Author's Notes: That last line made this whole thing worth writing for me. Anyway, this was another one of my character experiments. I'm just testing how these characters interact and what their particular grievances are for something else I'm writing. I tried mixing Fatespeaker's goofiness while keeping her semi-serious because the mood required it, and I think I met that goal with mild success. Many things could be improved here, though.

With Thanksgiving and everything, I don't have the time necessary to edit beyond a cursory read, so I do hope it's alright as it is.
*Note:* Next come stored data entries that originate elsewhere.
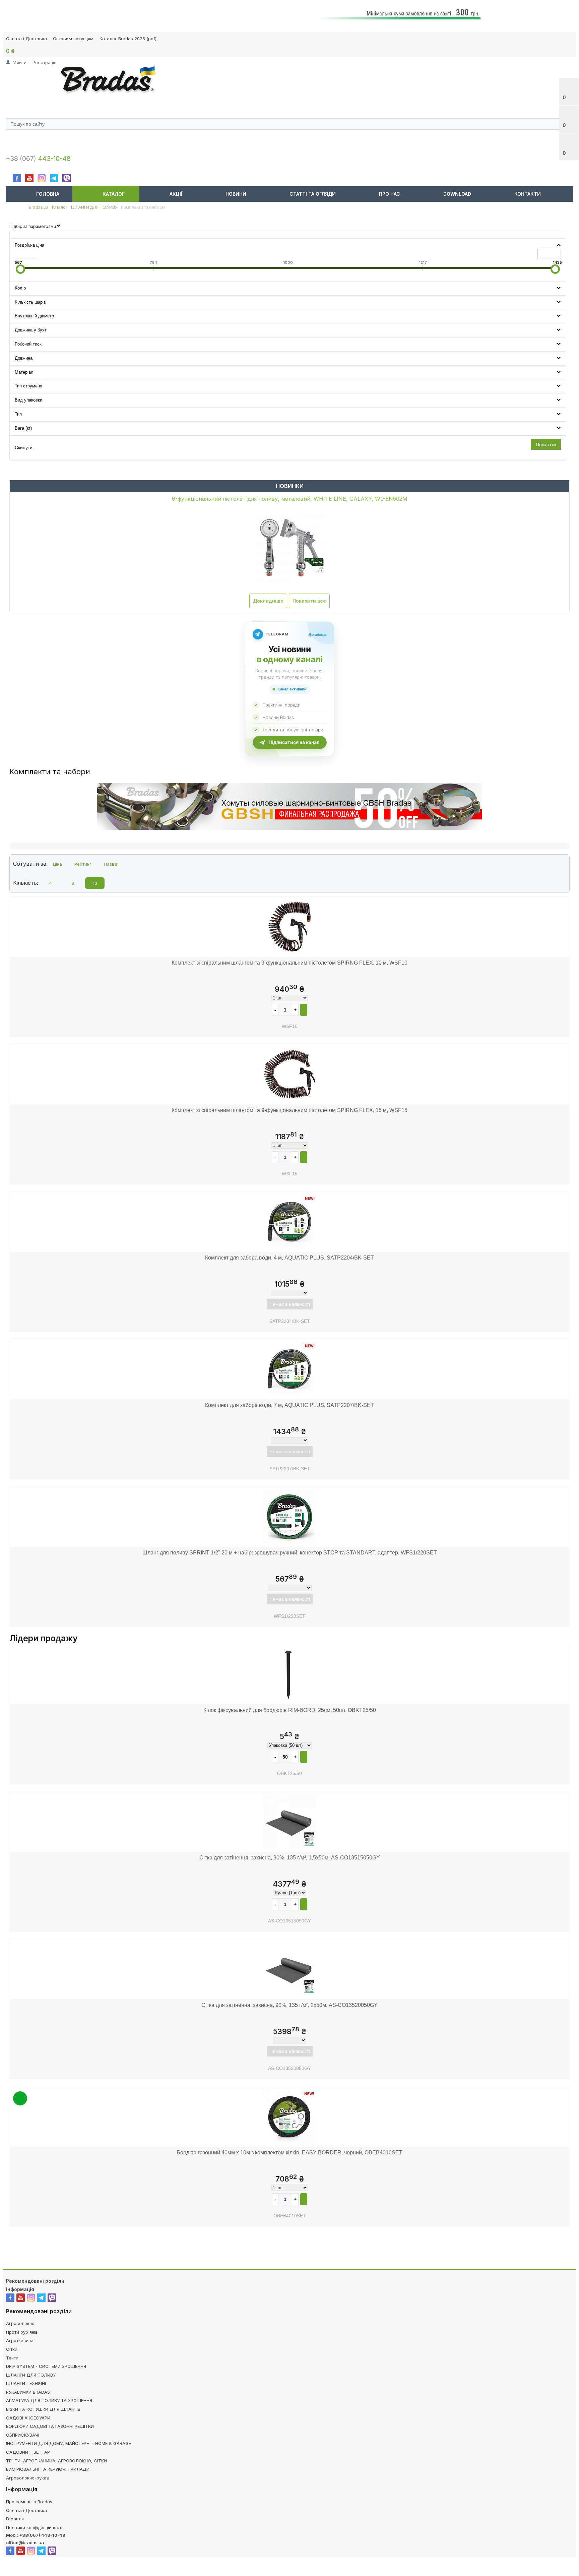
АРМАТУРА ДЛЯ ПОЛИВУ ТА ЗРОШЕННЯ (49, 2400)
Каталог (114, 194)
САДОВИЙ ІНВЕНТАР (28, 2452)
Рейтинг (82, 864)
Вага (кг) (23, 428)
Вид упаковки (28, 400)
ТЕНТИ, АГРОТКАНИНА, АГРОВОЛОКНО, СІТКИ (56, 2460)
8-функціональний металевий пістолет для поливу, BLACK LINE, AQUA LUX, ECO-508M (289, 498)
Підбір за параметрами (32, 226)
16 (95, 883)
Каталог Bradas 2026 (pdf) (128, 38)
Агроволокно (20, 2323)
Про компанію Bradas (29, 2501)
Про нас (389, 194)
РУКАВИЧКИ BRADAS (28, 2392)
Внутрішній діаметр (34, 315)
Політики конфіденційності (34, 2527)
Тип (18, 414)
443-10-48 (54, 159)
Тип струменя (28, 385)
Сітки (11, 2349)
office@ (14, 2542)
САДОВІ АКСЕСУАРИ (28, 2417)
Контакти (527, 194)
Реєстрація (44, 62)
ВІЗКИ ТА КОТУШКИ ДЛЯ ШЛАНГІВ (43, 2409)
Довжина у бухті (31, 329)
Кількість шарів (30, 302)
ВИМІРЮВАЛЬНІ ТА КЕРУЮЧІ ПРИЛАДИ (47, 2469)
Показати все (309, 601)
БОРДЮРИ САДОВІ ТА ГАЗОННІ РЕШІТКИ (50, 2426)
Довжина (24, 358)
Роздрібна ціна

The only major issue beyond the second half's pacing is that I feel too much melodrama crept in.

This story was heavily inspired by I Watch the Moon by zeus_tfc on Fimfiction (it's a My Little Pony fanfiction). It's basically this but fifty times more beautiful and ten million times better done. Seriously, if you like MLP and ship TwiLuna, or simply like depression-based romances, it's a phenomenal read. I would feel dirty if I didn't give that writer at least partial credit for my inspiration. Also, I wrote this while listening to Time in a Bottle and Drops of Jupiter… the feels man… the feels.

Anyway, that's all for now. Goodbye!